Stored data entries
_____
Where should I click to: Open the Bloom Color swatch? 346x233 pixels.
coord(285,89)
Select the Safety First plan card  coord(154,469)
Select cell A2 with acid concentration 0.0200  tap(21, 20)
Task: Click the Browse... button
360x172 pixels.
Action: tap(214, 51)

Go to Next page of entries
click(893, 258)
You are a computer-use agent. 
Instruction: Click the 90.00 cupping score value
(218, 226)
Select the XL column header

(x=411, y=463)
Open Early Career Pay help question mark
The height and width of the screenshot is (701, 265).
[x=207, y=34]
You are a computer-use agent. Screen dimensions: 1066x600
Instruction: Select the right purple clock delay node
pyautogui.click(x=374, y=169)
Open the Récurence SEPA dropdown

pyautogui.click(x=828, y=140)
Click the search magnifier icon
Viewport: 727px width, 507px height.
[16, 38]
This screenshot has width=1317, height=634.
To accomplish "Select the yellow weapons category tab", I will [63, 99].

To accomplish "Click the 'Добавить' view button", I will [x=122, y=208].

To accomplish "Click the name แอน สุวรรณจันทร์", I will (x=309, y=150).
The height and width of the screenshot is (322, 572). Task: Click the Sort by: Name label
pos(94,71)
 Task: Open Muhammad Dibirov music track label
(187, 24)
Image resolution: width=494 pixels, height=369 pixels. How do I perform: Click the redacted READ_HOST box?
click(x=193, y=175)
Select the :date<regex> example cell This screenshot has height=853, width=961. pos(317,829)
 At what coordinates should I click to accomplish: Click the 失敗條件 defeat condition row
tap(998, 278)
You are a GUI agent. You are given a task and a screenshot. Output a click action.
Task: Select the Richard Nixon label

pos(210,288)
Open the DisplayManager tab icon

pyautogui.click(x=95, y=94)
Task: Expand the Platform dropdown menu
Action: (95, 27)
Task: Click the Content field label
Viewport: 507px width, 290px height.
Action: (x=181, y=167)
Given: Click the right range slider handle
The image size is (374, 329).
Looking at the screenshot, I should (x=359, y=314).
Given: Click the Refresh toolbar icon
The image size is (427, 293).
_____
▶ **Work to be completed**
Out of the data above, give again only the lines starting at the one holding "Open the Récurence SEPA dropdown" and ending at the one holding "This screenshot has width=1317, height=634.", unchanged.

▶ **Result below**
Open the Récurence SEPA dropdown

pyautogui.click(x=828, y=140)
Click the search magnifier icon
Viewport: 727px width, 507px height.
[16, 38]
This screenshot has width=1317, height=634.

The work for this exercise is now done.